== Supplied material

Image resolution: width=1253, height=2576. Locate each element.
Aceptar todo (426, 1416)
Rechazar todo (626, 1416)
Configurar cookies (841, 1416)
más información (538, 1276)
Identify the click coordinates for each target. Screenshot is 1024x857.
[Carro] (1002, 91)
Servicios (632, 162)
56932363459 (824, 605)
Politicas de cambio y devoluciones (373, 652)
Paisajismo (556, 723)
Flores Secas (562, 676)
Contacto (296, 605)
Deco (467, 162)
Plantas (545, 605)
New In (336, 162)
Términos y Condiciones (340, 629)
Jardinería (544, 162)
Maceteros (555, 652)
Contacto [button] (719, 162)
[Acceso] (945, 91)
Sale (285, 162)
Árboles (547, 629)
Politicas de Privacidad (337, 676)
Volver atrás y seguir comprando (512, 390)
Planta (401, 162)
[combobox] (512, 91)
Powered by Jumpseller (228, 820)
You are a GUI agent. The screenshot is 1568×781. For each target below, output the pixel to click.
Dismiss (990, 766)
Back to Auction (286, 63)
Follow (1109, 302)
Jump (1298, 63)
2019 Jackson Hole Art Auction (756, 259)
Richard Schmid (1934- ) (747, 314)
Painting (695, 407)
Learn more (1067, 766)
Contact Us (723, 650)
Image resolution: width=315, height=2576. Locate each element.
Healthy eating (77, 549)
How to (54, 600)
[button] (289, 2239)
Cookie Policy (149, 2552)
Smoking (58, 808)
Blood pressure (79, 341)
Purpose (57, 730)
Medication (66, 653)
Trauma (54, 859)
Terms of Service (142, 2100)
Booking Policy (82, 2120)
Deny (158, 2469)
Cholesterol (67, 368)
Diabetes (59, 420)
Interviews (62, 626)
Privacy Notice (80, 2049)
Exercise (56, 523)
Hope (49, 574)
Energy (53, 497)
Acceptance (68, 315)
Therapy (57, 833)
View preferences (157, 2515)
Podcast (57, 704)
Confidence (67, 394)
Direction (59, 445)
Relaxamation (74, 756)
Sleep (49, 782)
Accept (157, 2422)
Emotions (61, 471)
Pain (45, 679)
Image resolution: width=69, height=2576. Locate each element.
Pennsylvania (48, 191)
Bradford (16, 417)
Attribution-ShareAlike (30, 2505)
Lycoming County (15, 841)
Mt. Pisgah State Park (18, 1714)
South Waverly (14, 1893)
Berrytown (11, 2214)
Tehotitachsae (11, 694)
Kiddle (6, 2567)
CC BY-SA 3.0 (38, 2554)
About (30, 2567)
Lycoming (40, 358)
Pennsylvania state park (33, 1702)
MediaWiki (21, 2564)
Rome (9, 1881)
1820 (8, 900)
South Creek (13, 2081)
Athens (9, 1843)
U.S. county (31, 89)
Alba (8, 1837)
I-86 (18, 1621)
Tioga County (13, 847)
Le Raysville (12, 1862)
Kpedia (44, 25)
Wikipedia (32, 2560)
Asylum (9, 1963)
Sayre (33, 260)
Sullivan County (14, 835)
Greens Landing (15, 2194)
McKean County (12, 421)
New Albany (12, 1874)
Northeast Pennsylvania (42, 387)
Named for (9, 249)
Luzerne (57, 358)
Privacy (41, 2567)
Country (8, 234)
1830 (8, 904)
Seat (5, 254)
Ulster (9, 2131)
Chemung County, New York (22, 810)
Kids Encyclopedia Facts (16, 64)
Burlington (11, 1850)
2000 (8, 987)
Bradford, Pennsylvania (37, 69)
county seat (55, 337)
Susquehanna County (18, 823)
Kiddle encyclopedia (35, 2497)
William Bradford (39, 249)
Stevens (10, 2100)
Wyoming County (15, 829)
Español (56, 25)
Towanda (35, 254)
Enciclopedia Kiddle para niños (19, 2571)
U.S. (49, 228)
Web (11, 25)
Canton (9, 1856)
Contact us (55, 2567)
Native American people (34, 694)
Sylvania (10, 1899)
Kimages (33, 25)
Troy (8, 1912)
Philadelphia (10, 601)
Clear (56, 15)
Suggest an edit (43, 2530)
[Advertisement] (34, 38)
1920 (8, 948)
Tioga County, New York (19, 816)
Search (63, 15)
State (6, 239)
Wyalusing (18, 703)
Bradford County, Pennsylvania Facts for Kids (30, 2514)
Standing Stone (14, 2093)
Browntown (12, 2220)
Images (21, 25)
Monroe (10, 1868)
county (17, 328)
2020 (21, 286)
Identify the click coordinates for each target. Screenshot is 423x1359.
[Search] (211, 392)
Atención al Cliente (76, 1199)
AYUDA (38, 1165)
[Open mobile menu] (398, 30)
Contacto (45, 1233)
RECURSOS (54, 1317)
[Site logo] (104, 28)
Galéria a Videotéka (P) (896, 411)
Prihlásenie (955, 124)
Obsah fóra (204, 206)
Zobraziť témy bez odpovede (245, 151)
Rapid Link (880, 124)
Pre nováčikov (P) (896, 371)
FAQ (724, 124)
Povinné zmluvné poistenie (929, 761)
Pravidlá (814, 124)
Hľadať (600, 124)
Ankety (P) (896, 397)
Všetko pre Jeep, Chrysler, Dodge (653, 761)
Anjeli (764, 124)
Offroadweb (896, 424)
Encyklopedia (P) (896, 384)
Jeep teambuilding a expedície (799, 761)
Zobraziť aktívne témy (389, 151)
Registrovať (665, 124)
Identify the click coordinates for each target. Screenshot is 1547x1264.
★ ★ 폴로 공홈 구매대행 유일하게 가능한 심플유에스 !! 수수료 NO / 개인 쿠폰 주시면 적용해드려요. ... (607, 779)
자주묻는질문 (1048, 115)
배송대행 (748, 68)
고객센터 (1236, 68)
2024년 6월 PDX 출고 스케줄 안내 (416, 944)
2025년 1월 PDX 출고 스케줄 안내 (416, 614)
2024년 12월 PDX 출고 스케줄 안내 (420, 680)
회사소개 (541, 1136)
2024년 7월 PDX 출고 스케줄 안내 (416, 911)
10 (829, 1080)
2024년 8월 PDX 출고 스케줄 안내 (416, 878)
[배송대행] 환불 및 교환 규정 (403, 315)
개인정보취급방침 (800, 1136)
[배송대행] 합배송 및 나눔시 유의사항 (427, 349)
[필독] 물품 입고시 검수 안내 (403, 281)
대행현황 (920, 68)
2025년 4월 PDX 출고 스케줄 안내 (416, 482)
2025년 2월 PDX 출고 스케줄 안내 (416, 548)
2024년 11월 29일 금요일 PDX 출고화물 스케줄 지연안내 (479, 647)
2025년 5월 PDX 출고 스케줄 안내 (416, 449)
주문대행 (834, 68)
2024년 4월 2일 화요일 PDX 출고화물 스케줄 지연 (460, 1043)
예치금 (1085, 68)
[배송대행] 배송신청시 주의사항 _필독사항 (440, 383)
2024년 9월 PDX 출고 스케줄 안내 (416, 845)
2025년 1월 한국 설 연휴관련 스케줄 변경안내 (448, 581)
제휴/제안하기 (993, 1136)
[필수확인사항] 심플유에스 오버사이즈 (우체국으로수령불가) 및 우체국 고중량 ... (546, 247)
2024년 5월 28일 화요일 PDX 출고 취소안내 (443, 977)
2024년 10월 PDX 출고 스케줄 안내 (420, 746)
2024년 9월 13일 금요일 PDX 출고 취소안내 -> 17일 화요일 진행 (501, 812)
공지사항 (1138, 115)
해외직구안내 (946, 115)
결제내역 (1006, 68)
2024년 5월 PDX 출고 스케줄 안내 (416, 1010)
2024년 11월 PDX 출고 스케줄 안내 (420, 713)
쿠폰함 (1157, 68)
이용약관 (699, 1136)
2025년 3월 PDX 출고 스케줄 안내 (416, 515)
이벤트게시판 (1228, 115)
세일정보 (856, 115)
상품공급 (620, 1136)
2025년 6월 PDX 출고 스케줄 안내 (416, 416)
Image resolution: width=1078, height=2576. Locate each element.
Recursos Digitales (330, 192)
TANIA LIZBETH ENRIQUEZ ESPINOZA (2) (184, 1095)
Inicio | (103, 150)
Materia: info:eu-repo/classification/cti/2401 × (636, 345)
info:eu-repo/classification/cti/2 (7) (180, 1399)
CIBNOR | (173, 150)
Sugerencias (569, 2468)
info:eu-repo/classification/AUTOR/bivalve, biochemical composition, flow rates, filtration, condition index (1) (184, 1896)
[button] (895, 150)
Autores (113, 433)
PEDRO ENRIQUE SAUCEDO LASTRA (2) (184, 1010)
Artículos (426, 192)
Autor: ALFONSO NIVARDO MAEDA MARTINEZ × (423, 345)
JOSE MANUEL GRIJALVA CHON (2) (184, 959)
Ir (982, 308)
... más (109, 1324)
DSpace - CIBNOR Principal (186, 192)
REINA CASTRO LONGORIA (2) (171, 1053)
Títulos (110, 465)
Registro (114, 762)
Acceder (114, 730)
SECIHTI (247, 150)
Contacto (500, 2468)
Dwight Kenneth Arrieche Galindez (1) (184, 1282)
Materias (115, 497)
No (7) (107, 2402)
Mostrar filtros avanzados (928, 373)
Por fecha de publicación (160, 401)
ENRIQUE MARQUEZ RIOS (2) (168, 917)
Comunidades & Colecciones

====

- _Problem_: Find each line in the records above that contains the word "Identify", and copy those lines out.

- _Expected answer_:
Identify the click coordinates for each target. Screenshot is 1024x857.
Identify the click coordinates for each target. Screenshot is 423x1359.
Identify the click coordinates for each target. Screenshot is 1547x1264.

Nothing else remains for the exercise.